§ **TRY IT**:
The answer must be an exact copy of the records, with every picture left out.

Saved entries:
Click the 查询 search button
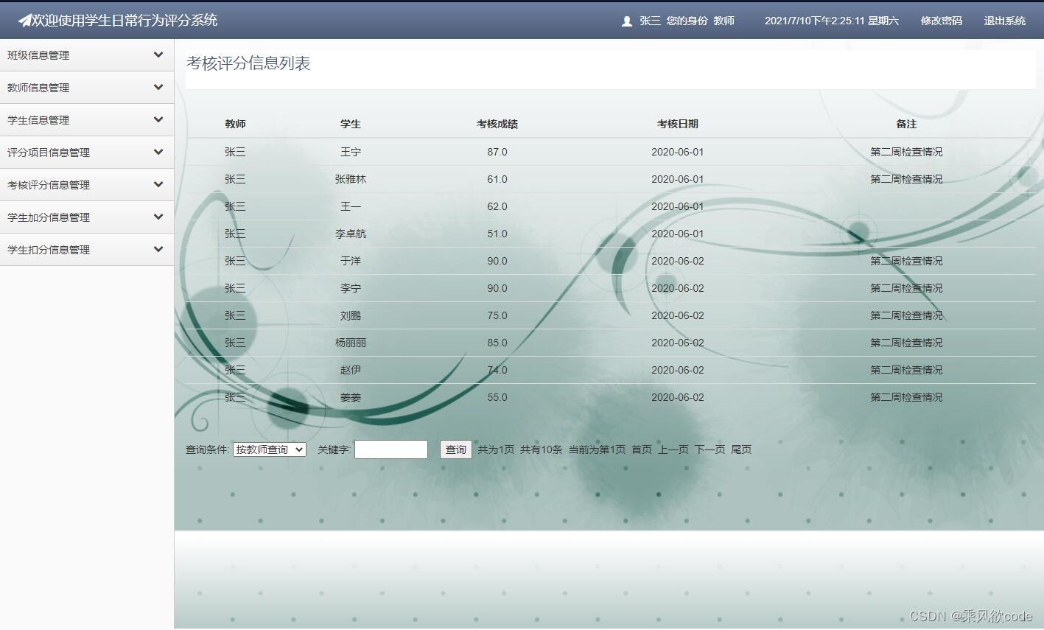455,449
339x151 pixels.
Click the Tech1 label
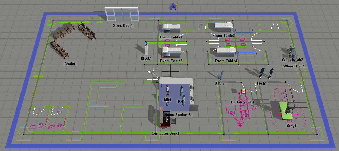tap(262, 84)
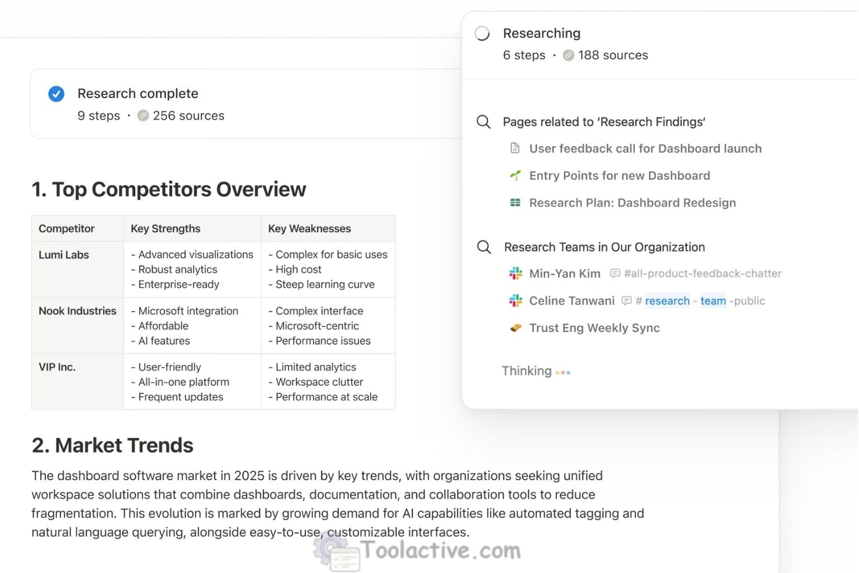Click the Slack icon next to Min-Yan Kim
Screen dimensions: 859x573
click(515, 274)
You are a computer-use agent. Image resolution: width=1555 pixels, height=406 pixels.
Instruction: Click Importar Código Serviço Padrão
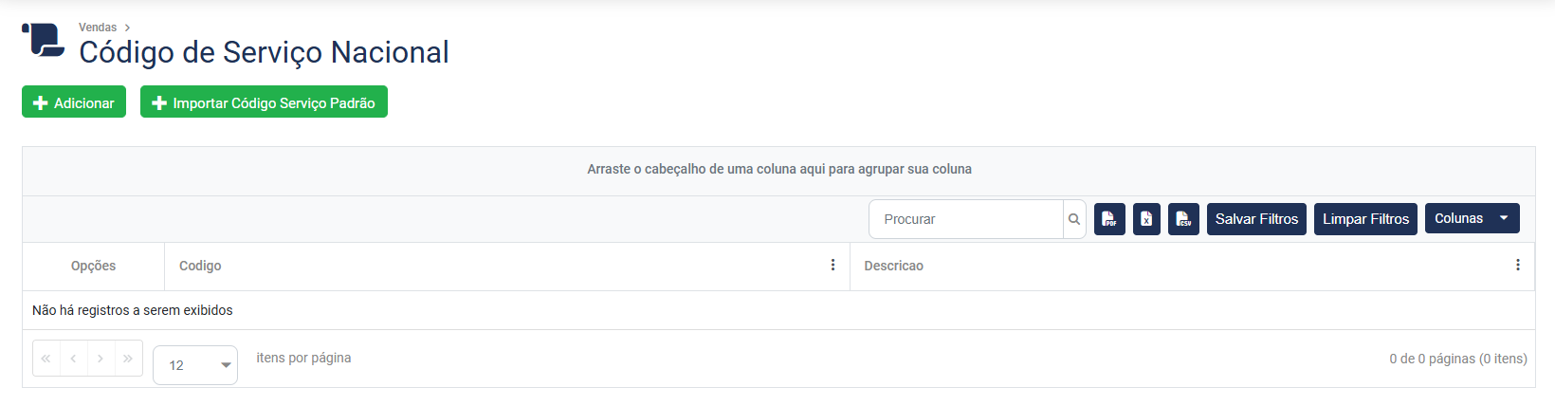[264, 102]
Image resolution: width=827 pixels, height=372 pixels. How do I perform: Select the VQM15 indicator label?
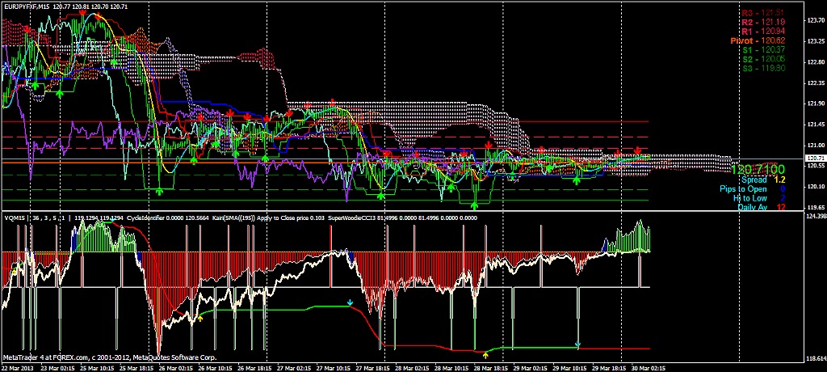pyautogui.click(x=14, y=218)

§ **ANSWER SECTION**:
Click the 查询 search button
455,449
339x151 pixels.
Click the Tech1 label
tap(262, 84)
Click the Slack icon next to Min-Yan Kim
Screen dimensions: 859x573
click(515, 274)
You are a computer-use agent. Image resolution: width=1555 pixels, height=406 pixels.
Instruction: Click Importar Código Serviço Padrão
[264, 102]
Image resolution: width=827 pixels, height=372 pixels. How do I perform: Select the VQM15 indicator label?
pyautogui.click(x=14, y=218)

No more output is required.